I made a proof using isometry, but I'm not sure. Here is the proof:
Let A be a 2×2 matrix whose first row is equal to (cos(1), -sin(1)) and second row is equal to (sin(1), cos(1)). And define the sequence {X(n)} by
X(1)=(cos(1), sin(1)), X(n+1)=A^nX(1).
Since A is an isometry, norm(X(n+1)-X(n))=norm(X(2)-X(1)) =/0 for all natural numbers n. Hence {X(n)} is not a Cauchy sequnce.
One of {cos(n)}, {sin(n)} diverges because {x(n)} converges iff {cos(n)} and {sin(n)} both converges. Suppose f(n) be the one that diverges. Then sqrt[1-(f(n)^2] also diverges. This sequnce is equal to the other one. Hence, {cos(n)}, {sin(n)} both diverge.
Let's prove $\{ \sin(n) \}$ diverges by way of contradiction.

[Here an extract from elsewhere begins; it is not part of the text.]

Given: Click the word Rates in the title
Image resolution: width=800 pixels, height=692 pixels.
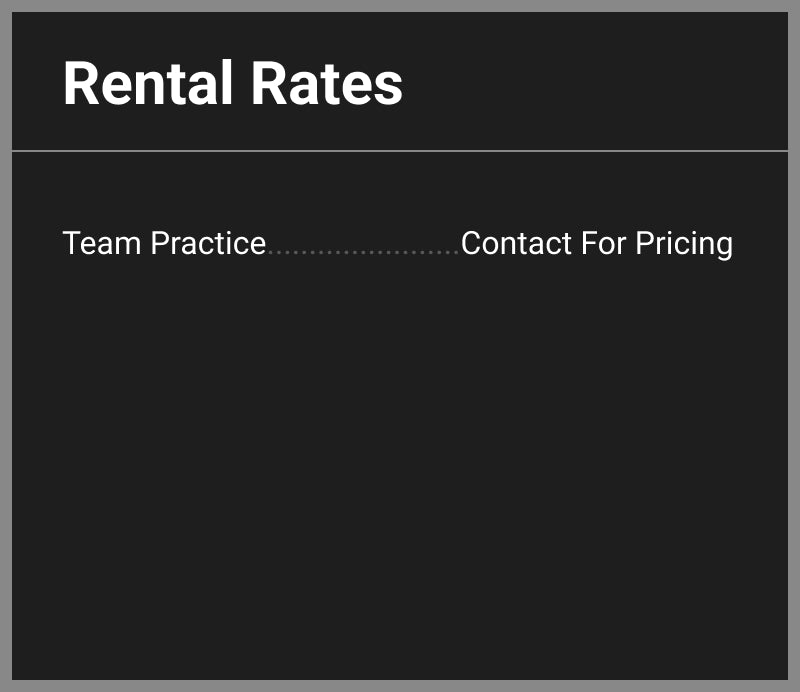Looking at the screenshot, I should click(326, 83).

Suppose that $\lim{\sin n}=a$. We know the equality: $$ \sin(n+1) - \sin (n-1) = 2 \cos(n) \sin (1) $$ taking limit $n \to \infty$ from both sides we obtain: $$ a-a=0=2 \sin(1) \lim_{n\to \infty}{\cos(n)} $$ thus $\lim_{n\to\infty}{\cos(n)}=0$. Again, we have: $$ \sin(2n)=2 \sin(n) \cos(n) $$ taking limit: $$ a =2 a \cdot 0 = 0 $$
But $\sin^2n+\cos^2n=1$, taking limit: $$ 0+0=1 $$ which is a contradiction.